Folding kinetics of proteins and copolymers

Abstract

We model the kinetic processes by which globular proteins and other heteropolymers fold to compact states. We perform Monte Carlo dynamics simulations on short self-avoiding copolymer chains on two-dimensional square lattices. The driving force for collapse is the aversion of nonpolar monomers for water. The chain monomers are of two types, H and P; favorable interactions occur among HH contacts. One respect in which this study differs from previous Monte Carlo folding studies is that the chains are sufficiently short that: (i) we can know unequivocally which conformations are at global minima (the ‘‘native’’ states) and which are at local minima of free energy, (ii) we can explore ‘‘pathway space’’ densely to determine the relative probabilities of all the possible pathways, and thus we establish that the model is ergodic and gives the equilibrium distribution in the long-time limit.

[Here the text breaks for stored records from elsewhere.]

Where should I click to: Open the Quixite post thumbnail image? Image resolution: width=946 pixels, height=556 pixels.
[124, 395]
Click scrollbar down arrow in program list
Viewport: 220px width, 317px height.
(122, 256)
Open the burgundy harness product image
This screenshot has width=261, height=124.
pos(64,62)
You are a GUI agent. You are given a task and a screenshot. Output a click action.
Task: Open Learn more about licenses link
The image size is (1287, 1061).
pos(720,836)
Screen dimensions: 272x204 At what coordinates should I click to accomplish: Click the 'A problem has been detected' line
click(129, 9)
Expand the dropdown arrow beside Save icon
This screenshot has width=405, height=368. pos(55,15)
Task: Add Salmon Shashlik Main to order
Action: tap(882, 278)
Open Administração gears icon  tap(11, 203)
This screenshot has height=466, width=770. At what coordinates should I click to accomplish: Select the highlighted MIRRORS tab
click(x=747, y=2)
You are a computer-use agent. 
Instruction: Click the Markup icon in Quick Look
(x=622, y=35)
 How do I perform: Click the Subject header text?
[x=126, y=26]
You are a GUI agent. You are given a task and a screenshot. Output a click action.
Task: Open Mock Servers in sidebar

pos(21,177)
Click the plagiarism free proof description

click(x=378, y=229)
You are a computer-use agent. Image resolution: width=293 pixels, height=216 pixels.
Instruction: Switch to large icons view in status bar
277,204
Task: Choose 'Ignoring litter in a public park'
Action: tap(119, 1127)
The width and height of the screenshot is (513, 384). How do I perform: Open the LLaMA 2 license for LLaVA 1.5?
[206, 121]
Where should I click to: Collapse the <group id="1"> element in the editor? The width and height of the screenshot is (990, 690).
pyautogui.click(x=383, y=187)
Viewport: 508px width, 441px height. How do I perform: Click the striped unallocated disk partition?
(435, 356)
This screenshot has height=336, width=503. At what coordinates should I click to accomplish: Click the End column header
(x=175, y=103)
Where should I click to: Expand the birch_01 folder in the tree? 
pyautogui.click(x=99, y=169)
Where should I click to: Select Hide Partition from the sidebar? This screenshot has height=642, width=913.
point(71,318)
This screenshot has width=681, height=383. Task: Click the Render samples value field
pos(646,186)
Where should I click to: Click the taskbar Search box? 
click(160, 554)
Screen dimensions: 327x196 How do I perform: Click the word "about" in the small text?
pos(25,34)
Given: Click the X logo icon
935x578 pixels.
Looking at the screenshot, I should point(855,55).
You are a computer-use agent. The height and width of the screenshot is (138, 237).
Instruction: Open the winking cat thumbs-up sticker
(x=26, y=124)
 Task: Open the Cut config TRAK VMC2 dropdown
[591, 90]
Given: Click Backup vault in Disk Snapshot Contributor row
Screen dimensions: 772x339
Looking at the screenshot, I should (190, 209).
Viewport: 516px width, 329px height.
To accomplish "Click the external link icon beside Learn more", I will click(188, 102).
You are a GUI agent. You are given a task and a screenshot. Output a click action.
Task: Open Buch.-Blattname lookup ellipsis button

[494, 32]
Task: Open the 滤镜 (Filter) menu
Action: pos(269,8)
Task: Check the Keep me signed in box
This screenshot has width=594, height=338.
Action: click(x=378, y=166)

We find that any individual molecule passes through a wide range of conformational states, often many times. Nevertheless, this meandering is not inconsistent with the observation that proteins fold through specific pathways involving particular sequences of events. Some pathways are strongly favored; i.e., folding is ‘‘cooperative’’ in that a ‘‘nucleating’’ HH contact acts as a constraint that restricts local conformational freedom and speeds the ‘‘zipping up’’ of other contacts nearby. Which pathways are favored depends on the sequence and the solvent. How does a chain fold to its native state so quickly? For these short chains of fixed length, we observe three regimes of folding kinetics. In the ‘‘Levinthal limit,’’ as the HH attraction approaches zero, folding is slow because the molecule searches randomly through the large ensemble of open conformations. In the ‘‘multiple minima’’ limit, when the HH attraction is very strong, folding is also slow because the chain becomes stuck in local minima of wrong compact conformations. However, we find that folding is relatively fast for intermediate HH attraction because the driving force ‘‘directs’’ the molecule toward a small ensemble of compact states, and yet incorrect potential wells are not too deep to slow this process.